MATERIAL SUPPLIED:
----------
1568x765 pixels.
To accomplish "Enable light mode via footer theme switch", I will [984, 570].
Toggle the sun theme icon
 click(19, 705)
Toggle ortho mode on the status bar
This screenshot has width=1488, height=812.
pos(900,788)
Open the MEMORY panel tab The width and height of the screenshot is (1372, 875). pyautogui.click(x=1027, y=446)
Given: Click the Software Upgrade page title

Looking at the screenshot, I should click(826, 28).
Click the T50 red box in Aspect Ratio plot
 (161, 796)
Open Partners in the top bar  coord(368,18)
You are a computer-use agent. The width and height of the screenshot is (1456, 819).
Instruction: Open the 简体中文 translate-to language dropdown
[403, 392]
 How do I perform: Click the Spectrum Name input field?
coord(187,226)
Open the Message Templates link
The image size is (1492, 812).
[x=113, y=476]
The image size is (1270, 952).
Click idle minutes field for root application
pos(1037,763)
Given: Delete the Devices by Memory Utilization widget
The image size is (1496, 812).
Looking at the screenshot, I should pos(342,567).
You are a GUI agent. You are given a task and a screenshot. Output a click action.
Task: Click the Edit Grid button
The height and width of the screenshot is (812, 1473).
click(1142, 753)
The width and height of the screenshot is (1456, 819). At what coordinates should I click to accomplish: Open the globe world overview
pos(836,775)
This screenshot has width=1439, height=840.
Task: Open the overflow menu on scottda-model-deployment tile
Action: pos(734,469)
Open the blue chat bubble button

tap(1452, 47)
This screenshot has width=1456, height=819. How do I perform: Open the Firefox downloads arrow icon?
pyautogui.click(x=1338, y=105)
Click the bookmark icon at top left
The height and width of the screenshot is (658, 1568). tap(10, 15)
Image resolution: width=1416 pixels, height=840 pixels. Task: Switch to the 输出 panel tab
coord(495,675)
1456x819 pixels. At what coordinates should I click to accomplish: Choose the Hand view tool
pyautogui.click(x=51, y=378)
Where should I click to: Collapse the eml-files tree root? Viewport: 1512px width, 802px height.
----------
TASK TO CARRY OUT: Reproduce every line in the data that has the word "agent" in it.

ANSWER SPACE:
You are a computer-use agent. The width and height of the screenshot is (1456, 819).
You are a GUI agent. You are given a task and a screenshot. Output a click action.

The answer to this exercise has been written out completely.